> _Your objective_: Output the lines from the beginning of the records through the line that contains "pyautogui.click(x=1823, y=77)", inclusive, reproducing them exactly.

> _Record extracts_:
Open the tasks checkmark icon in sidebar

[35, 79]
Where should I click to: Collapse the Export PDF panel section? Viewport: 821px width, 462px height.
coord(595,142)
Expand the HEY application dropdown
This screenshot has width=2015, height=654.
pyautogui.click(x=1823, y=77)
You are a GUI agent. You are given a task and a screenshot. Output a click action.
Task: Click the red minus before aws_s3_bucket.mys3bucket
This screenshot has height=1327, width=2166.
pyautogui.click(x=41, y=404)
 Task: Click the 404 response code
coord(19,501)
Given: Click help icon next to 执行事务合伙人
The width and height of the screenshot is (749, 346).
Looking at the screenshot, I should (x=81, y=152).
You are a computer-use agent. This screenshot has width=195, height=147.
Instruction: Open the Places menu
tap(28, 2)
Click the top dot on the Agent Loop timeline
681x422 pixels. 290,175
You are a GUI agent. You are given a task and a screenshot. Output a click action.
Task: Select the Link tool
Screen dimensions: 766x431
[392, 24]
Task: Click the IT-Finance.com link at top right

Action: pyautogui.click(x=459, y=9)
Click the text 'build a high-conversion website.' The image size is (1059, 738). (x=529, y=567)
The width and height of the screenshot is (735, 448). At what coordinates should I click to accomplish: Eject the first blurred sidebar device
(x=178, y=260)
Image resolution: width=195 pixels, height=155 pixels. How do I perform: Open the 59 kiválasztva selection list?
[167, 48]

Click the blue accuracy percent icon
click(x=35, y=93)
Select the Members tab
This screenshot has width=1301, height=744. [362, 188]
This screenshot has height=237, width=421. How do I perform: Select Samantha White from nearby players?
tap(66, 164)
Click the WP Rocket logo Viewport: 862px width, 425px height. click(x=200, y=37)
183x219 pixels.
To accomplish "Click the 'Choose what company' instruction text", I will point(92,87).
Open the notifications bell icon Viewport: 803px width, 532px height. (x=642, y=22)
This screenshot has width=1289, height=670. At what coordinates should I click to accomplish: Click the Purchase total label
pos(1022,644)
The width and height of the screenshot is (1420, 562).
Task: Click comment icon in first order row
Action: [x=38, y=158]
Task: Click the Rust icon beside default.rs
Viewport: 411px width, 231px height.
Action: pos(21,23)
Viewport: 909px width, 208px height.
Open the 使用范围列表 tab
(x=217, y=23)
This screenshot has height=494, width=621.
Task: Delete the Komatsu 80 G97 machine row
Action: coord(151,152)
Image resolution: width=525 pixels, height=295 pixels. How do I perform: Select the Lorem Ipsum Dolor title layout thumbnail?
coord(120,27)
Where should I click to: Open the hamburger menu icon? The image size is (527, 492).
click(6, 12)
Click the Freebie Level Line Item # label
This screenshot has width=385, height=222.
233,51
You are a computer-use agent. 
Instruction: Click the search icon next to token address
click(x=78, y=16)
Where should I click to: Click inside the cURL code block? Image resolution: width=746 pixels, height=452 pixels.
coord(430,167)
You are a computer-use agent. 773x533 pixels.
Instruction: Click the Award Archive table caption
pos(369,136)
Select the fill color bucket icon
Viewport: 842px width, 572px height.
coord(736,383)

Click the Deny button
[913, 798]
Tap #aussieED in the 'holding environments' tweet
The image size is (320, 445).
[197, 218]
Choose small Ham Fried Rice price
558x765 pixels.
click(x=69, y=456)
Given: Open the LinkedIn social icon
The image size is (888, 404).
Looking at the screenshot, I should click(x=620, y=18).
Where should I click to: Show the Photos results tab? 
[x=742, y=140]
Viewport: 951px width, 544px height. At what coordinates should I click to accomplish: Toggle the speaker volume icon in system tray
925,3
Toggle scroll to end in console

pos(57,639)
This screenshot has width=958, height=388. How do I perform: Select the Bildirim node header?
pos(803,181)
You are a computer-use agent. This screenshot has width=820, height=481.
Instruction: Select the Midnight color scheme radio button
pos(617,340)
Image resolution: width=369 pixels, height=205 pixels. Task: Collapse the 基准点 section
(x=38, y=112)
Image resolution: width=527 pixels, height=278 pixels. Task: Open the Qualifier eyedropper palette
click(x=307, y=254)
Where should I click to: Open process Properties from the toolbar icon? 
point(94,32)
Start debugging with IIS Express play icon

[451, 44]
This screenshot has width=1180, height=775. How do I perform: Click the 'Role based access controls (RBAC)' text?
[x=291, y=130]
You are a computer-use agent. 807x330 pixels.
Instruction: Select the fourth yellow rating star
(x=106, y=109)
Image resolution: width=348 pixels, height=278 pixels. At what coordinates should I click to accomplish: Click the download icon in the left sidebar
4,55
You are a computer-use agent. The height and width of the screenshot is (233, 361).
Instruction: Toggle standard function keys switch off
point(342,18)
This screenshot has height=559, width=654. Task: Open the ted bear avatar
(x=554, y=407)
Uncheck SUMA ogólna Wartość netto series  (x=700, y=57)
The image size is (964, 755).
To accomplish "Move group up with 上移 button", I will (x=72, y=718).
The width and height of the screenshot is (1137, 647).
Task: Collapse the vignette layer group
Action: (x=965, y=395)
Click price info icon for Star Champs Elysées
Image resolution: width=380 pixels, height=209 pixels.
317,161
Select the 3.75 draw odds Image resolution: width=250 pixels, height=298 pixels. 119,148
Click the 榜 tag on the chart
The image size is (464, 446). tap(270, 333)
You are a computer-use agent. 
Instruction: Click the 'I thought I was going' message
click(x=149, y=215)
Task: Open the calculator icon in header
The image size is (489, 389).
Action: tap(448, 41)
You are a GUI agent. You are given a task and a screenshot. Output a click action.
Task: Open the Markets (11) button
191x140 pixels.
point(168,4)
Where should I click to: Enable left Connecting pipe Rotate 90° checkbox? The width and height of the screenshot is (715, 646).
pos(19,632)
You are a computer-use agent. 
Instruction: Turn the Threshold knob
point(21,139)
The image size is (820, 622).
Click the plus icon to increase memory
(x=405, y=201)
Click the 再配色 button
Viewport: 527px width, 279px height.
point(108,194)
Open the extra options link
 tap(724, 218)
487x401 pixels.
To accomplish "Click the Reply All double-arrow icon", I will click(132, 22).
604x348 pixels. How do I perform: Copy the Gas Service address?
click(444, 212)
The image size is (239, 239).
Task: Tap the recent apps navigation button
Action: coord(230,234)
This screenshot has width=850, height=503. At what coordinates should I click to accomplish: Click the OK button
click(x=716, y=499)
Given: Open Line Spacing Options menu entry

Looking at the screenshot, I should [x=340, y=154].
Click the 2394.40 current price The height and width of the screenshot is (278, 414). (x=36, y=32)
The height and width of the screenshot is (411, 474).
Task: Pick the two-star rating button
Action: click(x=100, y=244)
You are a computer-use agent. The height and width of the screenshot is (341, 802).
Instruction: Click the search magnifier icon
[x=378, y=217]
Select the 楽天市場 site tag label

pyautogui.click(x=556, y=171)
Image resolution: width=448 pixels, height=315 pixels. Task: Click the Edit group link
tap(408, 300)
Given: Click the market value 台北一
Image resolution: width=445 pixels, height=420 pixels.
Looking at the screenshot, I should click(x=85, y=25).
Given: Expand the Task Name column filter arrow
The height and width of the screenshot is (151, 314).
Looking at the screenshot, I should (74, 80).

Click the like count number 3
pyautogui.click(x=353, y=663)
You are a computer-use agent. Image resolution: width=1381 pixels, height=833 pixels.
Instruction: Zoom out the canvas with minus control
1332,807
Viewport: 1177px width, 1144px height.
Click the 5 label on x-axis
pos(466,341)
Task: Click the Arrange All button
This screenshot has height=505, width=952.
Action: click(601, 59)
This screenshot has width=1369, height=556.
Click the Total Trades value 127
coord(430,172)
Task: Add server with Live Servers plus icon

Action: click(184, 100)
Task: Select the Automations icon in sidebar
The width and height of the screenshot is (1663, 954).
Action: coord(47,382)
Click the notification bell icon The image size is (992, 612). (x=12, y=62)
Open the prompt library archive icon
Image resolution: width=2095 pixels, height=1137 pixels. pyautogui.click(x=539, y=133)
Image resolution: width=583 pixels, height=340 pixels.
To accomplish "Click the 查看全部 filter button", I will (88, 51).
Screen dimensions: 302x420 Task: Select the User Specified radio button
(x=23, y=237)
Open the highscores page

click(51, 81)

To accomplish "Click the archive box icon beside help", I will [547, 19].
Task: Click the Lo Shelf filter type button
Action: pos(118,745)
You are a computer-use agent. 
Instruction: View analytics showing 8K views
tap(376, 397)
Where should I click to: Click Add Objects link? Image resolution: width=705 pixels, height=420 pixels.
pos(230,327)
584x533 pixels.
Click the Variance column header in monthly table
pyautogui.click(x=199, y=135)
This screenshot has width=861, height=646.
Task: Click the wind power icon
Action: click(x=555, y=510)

> _Solution_:
Open the tasks checkmark icon in sidebar

[35, 79]
Where should I click to: Collapse the Export PDF panel section? Viewport: 821px width, 462px height.
coord(595,142)
Expand the HEY application dropdown
This screenshot has width=2015, height=654.
pyautogui.click(x=1823, y=77)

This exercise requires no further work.